Texto fuente:
==================================================
Despejando
obsesiones
Natacha Seseña
Agradezco a don Fernando Chueca Goitia,
a Marisol Benet Goitia, a Ramón,
Nicolás, Juana y Eugenio Benet Jordana
la valiosísima colaboración prestada.
Juan
se reiría al verme intentando pergeñar estas líneas
sobre lo que él dibujó, pintó y “collageó”
en su insuficiente vida. Según él, lo hacía para
distraerse.
Todo lo hizo en ese estado de gracia que poseía a raudales, en
ese estado de inocencia que le llevaba al humor desdeñoso y trágico
y, ergo, a no ser comprendido del todo.
No daba importancia a sus capacidades plásticas que siempre le
sirvieron para despejar la cabeza, como medio de distracción de
sus responsabilidades ingenieriles y magníficos entramados literarios.
Pero Benet tenía buena mano. Buena mano visible en algunos de sus
dibujos hechos en aquellas inolvidables cuartillas “morenitas”,
no por el tiempo sino que ya presentaban ese aspecto bronceado y frágil
cuando se compraban, donde toda una generación –la de él
y la mía-, la del 50, hemos tomado apuntes, hecho cálculos
y hasta hemos escrito cartas de amor. Pues bien, en esas cuartillas donde
al menor descuido se hacía un borrón, Juan, en efecto, dibujó
con excelente línea.
De sus tiempo de preparación para el ingreso en la Escuela de Ingenieros
de Caminos, Canales y Puertos y de sus primeras inquietudes literarias,
se exhiben unos cuantos dibujos. Cabe destacar un autorretrato de buen
trazo que titula sin ningún ambage El creador, informando
en la parte posterior de la cuartilla: “Yo, Juan Benet, a los 16
años”. Mencionemos también el dibujo de Kafka de pequeño
que debió de hacer hacia 1945 en el cual ha encajado en unas enclenques
piernas el tronco de un Kafka crecido de cerebro y ya atormentado. Este
dibujo lo guardó Benet toda su vida en el rincón –escueto
y ascético- donde escribía, junto a uno de sí mismo
firmado por JEJ, que no he sabido identificar, con la leyenda Juan
souffrant, pour son frère Paco, 1946, y certificada años
más tarde –el sufrimiento- por el propio Paco. Un Juan pensativo,
hundido y pasmado de frío –ay, el frío de Madrid de
aquellos años- personifica los sentimientos que el escritor siempre
sintió por su hermano mayor, hasta tal punto que bien podría
titularse tal dibujo a la manera “pompier”, que tanto gustaba
a Benet, como Amor fraternal (1).
==================================================
Traduzca al inglés esta oración del texto fuente: "Según él, lo hacía para distraerse." Para resolver la tarea, se debe recurrir únicamente al texto fuente.

Registros del conjunto de datos
==================================================
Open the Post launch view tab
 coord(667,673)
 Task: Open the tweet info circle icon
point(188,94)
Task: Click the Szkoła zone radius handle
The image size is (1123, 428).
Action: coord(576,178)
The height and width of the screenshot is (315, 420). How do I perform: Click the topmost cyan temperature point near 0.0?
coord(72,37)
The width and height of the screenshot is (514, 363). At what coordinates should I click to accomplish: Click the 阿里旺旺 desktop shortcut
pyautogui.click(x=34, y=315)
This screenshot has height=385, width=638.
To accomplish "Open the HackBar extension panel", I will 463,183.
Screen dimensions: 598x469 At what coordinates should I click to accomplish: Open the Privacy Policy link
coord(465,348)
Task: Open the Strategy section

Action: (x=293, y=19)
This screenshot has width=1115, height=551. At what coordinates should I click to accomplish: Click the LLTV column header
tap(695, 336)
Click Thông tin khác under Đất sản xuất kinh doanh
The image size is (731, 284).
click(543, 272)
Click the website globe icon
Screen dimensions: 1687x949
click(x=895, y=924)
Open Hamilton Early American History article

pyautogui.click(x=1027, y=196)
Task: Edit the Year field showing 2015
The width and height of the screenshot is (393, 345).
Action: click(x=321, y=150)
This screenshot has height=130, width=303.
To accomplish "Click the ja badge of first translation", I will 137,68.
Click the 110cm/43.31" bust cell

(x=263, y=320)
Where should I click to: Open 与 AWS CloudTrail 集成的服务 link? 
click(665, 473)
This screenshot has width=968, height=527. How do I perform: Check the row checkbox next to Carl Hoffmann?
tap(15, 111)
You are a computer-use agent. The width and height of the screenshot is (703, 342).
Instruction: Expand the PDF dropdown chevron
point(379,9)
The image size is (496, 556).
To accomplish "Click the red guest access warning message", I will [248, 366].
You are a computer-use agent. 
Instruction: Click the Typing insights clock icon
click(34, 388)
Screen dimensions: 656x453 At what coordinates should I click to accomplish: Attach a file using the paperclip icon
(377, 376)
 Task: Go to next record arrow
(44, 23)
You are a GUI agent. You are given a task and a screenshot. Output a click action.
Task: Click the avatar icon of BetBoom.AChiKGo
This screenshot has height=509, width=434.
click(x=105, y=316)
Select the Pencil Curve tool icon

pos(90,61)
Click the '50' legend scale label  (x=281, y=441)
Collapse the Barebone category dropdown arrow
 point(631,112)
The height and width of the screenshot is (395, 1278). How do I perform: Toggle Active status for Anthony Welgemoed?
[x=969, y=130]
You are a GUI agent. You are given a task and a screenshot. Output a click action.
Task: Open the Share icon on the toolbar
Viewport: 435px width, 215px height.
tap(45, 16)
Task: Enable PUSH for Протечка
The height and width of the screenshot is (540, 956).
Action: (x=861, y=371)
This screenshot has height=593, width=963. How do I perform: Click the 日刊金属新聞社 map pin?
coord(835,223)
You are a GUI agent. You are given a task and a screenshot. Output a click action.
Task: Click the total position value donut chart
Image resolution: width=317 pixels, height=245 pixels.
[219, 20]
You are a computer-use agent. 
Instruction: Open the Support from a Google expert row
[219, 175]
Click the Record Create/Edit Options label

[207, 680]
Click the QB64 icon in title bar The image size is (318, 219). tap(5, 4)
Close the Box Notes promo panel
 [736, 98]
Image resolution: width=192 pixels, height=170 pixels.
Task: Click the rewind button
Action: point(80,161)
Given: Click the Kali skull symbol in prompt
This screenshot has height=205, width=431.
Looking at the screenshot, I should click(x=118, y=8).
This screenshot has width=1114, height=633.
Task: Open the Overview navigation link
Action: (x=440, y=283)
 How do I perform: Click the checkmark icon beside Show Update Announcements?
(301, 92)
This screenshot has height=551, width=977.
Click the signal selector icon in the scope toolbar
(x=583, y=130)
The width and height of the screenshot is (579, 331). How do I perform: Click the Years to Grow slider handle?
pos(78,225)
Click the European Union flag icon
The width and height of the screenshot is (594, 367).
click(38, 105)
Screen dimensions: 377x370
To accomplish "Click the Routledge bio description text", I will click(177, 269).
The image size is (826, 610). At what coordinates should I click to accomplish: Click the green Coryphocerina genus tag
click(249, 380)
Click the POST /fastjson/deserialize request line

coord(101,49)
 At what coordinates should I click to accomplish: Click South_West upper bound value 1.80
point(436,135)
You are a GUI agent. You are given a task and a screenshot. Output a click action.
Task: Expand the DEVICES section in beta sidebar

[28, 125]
==================================================
Salida correcta: According to him, he did it to distract himself.